ERIC Number: ED213409
Record Type: Non-Journal
Publication Date: 1981-Oct
Reference Count: N/A
Cognitive Models of Scientific Work and Their Implications for the Design of Knowledge Delivery Systems.
Mavor, A. S.; And Others
Part of a sustained program that has involved the design of personally tailored information systems responsive to the needs of scientists performing common research and teaching tasks, this project focuses on the procedural and content requirements for accomplishing need diagnosis and presents these requirements as specifications for an interactive, computer-based, knowledge delivery system for scientific researchers.
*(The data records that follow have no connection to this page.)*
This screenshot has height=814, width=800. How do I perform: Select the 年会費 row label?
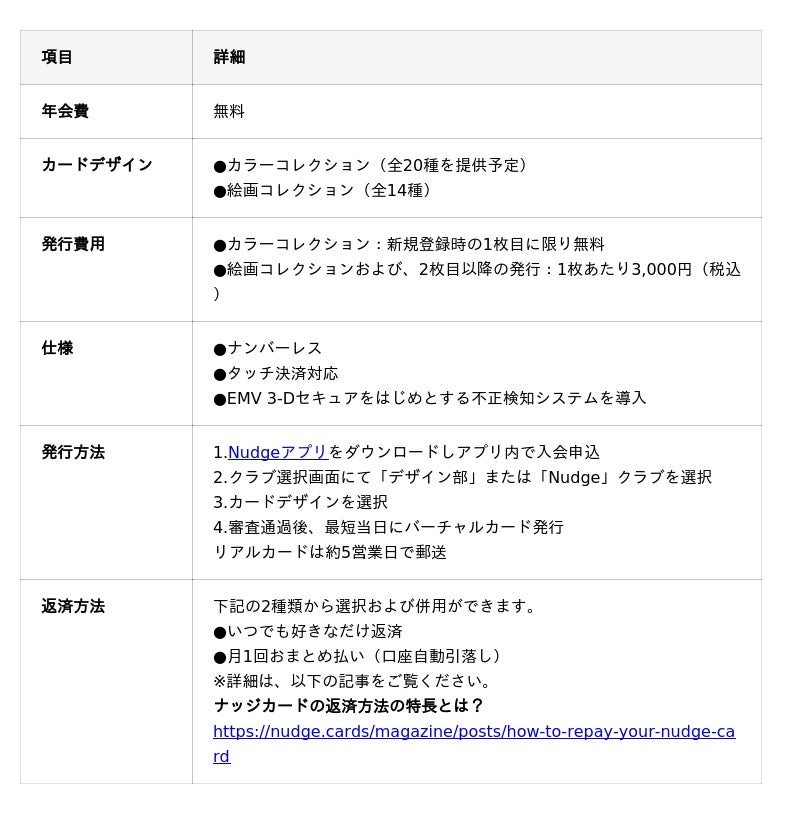[65, 112]
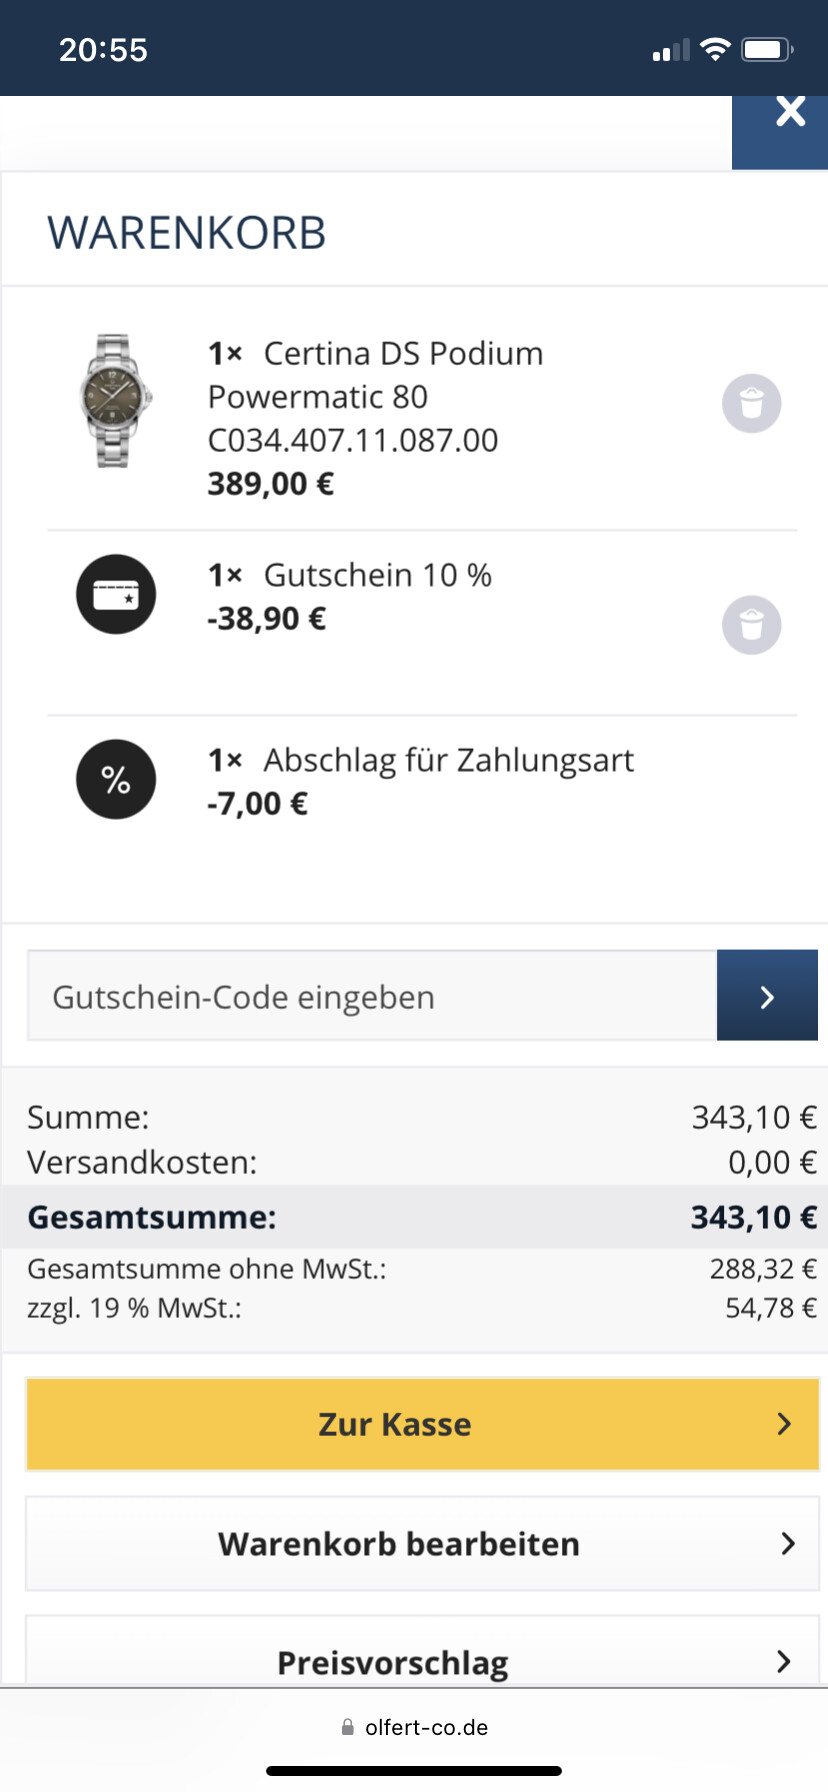Submit voucher code with arrow button

point(767,996)
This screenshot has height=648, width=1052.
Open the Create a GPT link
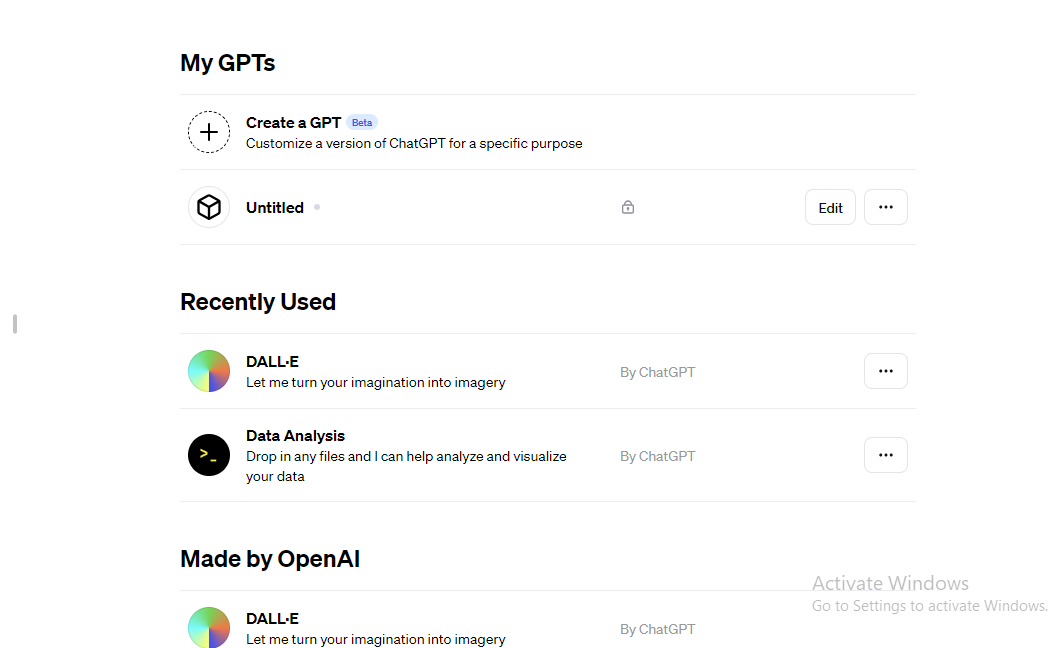pyautogui.click(x=293, y=123)
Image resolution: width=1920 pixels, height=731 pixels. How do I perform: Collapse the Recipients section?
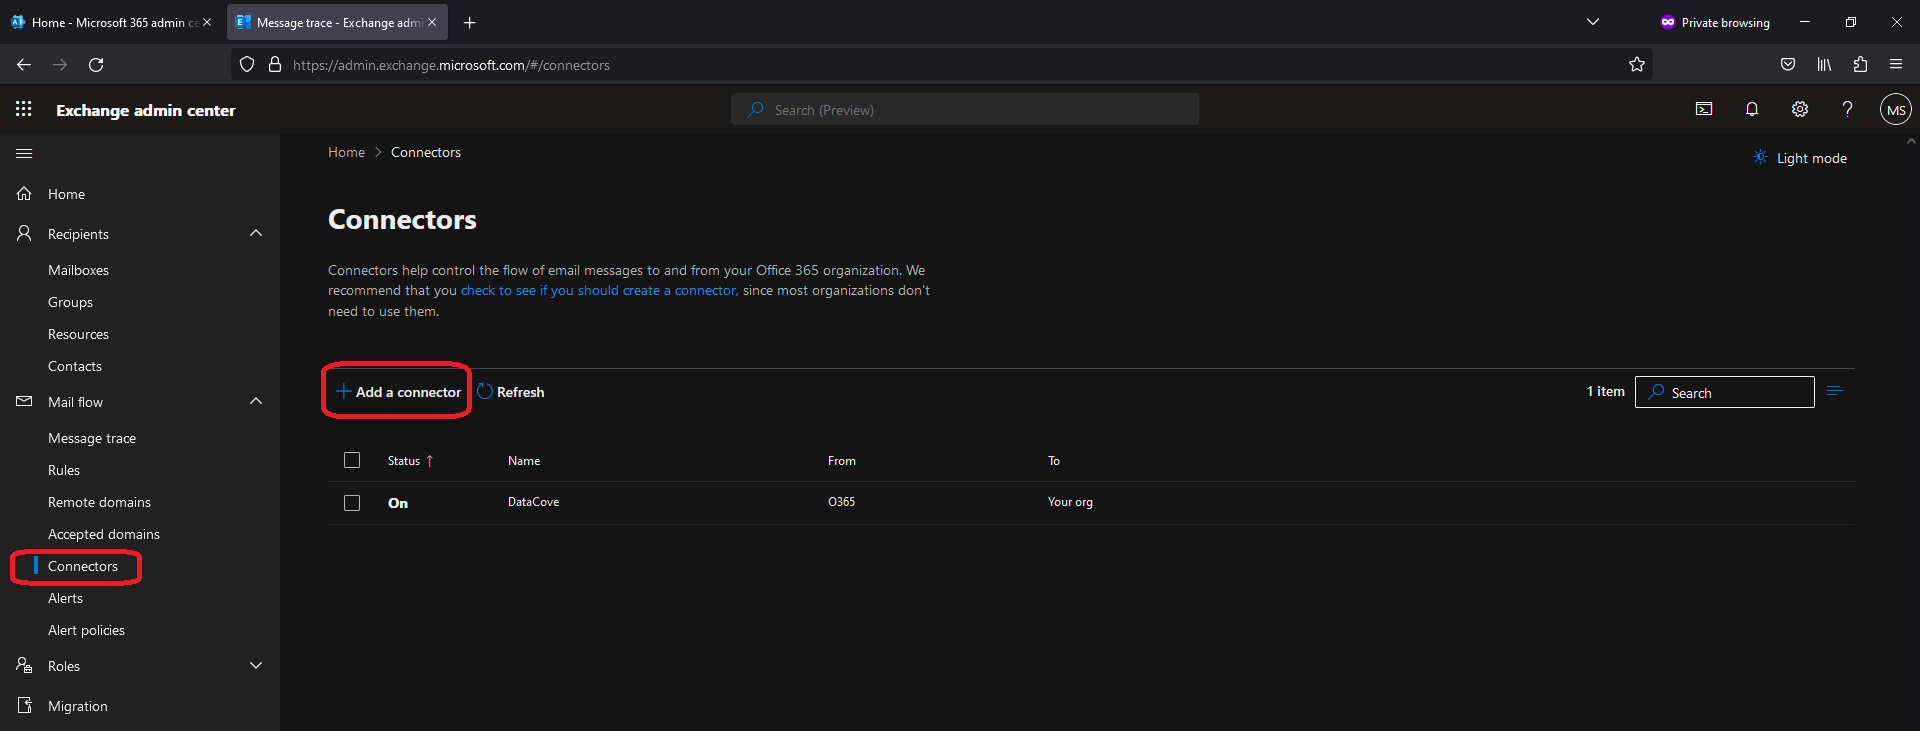(256, 233)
A discussion of selected concepts from cognitive science and artificial intelligence describes their use as models for characterizing the research process or to specify procedural requirements for the system. Applications of these concepts in two manual "simulations" of the diagnostic process are described, including the research project as a procedural script (illustrated with scripts in microbiology and industrial psychology), the researcher as a problem solver, the diagnostic system as a problem solver, and the researcher's knowledge needs as schemata/frames. A 7-step process is described which is designed to successively narrow and define the researcher's current problem and his knowledge surrounding that problem, thus providing a basis for developing a search strategy, selecting relevant knowledge, and developing information products to fill knowledge gaps. Fifteen references are listed, and appendices provide examples of knowledge schemata. (RAA)
Publication Type: Reports - Research
Education Level: N/A
Sponsor: National Science Foundation. Washington, DC. Div. of Information Science and Technology.
Authoring Institution: W/V Associates, Annapolis, MD.